■ JOB ■
Can you rewrite the lines from the one containing "the Type tool" through the one containing "Viewport: 347px width, 694px", replacing "row" with "entry" and changing nothing else?

═══

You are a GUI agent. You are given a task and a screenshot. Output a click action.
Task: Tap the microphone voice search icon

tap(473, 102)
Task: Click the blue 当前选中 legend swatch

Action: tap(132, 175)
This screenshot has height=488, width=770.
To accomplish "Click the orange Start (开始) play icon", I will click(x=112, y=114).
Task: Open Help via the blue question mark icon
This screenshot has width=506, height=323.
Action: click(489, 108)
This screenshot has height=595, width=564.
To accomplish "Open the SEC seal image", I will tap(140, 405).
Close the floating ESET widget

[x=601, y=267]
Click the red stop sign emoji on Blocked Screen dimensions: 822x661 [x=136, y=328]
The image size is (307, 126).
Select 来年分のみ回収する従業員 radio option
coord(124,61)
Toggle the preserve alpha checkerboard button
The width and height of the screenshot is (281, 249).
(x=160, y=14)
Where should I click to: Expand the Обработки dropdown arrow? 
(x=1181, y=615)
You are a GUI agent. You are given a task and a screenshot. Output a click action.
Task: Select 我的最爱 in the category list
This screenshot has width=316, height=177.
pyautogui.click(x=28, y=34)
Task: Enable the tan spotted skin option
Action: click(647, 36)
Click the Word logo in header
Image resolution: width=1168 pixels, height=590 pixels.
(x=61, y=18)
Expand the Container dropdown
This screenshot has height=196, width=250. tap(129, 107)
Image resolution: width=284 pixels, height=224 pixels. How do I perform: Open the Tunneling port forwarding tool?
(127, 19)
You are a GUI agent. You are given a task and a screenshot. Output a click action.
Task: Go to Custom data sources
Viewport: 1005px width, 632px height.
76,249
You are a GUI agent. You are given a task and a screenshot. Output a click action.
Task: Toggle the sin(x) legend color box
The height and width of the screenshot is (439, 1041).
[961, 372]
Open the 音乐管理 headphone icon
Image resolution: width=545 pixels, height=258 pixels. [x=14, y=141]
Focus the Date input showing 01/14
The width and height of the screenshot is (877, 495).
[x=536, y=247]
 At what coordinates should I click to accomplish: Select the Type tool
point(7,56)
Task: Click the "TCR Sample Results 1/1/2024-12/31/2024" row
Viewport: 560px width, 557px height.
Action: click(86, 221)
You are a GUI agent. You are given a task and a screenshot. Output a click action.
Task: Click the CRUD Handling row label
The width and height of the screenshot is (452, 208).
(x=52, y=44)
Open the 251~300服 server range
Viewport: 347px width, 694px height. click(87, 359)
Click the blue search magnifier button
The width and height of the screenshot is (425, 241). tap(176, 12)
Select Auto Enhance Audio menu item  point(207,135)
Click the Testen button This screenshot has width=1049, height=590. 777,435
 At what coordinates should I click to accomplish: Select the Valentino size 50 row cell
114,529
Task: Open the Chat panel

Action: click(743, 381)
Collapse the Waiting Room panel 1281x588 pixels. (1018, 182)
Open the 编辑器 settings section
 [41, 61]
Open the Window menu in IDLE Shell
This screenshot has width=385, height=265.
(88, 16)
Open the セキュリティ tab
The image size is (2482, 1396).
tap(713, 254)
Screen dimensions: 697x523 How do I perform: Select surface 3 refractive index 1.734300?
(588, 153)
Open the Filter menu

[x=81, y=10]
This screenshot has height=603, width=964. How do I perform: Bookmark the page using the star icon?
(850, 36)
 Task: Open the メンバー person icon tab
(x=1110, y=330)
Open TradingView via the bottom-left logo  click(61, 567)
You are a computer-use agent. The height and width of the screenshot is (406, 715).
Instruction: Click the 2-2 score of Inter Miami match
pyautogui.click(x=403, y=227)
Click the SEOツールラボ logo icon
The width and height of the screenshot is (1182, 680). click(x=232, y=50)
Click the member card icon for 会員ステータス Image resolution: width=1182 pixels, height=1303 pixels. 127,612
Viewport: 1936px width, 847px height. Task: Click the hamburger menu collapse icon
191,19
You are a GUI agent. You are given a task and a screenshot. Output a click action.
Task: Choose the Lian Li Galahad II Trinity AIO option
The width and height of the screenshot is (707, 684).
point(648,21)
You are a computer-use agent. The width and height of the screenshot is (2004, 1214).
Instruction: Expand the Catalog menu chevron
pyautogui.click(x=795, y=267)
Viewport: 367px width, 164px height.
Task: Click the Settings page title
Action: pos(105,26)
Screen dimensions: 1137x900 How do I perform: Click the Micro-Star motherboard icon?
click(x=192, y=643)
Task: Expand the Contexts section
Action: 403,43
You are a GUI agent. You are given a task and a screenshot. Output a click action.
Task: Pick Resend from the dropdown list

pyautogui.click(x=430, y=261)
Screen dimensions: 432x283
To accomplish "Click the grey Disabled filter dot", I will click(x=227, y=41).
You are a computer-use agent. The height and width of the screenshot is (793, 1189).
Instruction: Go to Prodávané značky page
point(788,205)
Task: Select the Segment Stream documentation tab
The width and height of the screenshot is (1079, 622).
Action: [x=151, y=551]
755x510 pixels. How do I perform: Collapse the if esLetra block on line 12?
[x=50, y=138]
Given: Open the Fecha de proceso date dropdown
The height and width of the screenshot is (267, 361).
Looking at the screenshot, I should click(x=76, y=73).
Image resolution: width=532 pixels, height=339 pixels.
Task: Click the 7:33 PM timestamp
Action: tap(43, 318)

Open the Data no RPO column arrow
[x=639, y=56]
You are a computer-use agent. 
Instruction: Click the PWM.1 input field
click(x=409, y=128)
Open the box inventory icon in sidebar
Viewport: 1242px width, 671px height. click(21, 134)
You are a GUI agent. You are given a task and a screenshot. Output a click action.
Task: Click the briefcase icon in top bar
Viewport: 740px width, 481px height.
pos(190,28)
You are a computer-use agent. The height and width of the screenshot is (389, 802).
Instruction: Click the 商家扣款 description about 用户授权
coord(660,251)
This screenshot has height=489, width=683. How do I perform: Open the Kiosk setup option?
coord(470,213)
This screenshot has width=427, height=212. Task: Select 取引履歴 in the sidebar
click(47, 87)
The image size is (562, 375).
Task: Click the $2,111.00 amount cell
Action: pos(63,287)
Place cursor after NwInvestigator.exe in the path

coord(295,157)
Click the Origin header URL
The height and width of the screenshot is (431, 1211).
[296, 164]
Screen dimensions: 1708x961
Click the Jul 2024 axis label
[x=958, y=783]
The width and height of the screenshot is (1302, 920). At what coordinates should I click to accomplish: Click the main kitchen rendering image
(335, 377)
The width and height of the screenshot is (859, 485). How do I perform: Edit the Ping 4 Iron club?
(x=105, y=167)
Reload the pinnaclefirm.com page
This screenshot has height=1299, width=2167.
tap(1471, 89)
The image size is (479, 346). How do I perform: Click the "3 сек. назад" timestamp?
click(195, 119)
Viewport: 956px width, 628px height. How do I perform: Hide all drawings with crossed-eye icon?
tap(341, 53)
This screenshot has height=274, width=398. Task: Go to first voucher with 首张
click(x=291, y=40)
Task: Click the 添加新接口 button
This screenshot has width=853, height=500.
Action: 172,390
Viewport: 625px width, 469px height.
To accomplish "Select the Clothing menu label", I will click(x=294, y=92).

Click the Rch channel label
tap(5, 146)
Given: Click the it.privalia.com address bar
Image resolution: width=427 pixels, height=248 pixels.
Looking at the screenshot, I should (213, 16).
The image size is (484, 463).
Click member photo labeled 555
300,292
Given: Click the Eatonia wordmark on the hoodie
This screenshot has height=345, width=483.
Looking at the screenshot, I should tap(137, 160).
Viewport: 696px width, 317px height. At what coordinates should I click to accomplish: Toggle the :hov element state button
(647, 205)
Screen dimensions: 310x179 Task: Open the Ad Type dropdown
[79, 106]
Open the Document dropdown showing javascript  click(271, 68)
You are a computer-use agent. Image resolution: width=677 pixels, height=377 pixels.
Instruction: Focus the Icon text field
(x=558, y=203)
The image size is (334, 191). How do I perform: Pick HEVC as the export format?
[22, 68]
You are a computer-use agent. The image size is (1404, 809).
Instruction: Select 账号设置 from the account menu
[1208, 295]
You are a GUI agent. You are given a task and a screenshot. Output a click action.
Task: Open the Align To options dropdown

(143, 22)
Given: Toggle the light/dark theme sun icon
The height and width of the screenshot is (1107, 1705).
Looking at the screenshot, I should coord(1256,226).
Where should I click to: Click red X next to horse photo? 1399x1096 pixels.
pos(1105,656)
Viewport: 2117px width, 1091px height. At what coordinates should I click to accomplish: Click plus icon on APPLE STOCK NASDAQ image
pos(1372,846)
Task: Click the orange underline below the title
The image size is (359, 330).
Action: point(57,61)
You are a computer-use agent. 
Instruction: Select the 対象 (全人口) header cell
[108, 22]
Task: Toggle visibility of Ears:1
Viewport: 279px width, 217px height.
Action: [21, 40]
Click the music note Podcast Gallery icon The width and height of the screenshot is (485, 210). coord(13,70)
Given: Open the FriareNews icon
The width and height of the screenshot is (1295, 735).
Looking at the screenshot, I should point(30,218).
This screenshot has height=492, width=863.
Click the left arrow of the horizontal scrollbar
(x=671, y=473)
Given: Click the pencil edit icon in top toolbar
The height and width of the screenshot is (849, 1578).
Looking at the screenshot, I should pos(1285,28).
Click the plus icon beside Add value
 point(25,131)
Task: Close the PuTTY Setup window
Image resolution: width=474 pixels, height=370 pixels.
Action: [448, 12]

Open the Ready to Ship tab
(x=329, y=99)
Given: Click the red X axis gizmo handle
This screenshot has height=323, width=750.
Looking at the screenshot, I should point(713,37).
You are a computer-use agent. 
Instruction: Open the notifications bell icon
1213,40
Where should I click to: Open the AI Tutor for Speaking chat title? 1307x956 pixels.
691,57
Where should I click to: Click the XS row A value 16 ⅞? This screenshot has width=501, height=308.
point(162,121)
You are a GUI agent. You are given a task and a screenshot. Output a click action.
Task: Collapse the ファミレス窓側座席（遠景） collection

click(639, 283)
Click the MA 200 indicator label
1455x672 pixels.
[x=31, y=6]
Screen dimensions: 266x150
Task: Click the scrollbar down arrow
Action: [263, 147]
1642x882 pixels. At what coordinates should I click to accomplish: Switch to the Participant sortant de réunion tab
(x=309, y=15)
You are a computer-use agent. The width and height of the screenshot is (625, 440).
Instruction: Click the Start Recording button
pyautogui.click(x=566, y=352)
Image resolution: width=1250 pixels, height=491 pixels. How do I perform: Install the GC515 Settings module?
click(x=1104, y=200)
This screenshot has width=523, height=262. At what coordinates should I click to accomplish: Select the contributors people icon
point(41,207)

═══

■ EXPECTED OUTPUT ■
 At what coordinates should I click to accomplish: Select the Type tool
point(7,56)
Task: Click the "TCR Sample Results 1/1/2024-12/31/2024" entry
Viewport: 560px width, 557px height.
Action: click(86, 221)
You are a GUI agent. You are given a task and a screenshot. Output a click action.
Task: Click the CRUD Handling entry label
The width and height of the screenshot is (452, 208).
(x=52, y=44)
Open the 251~300服 server range
Viewport: 347px width, 694px height. click(87, 359)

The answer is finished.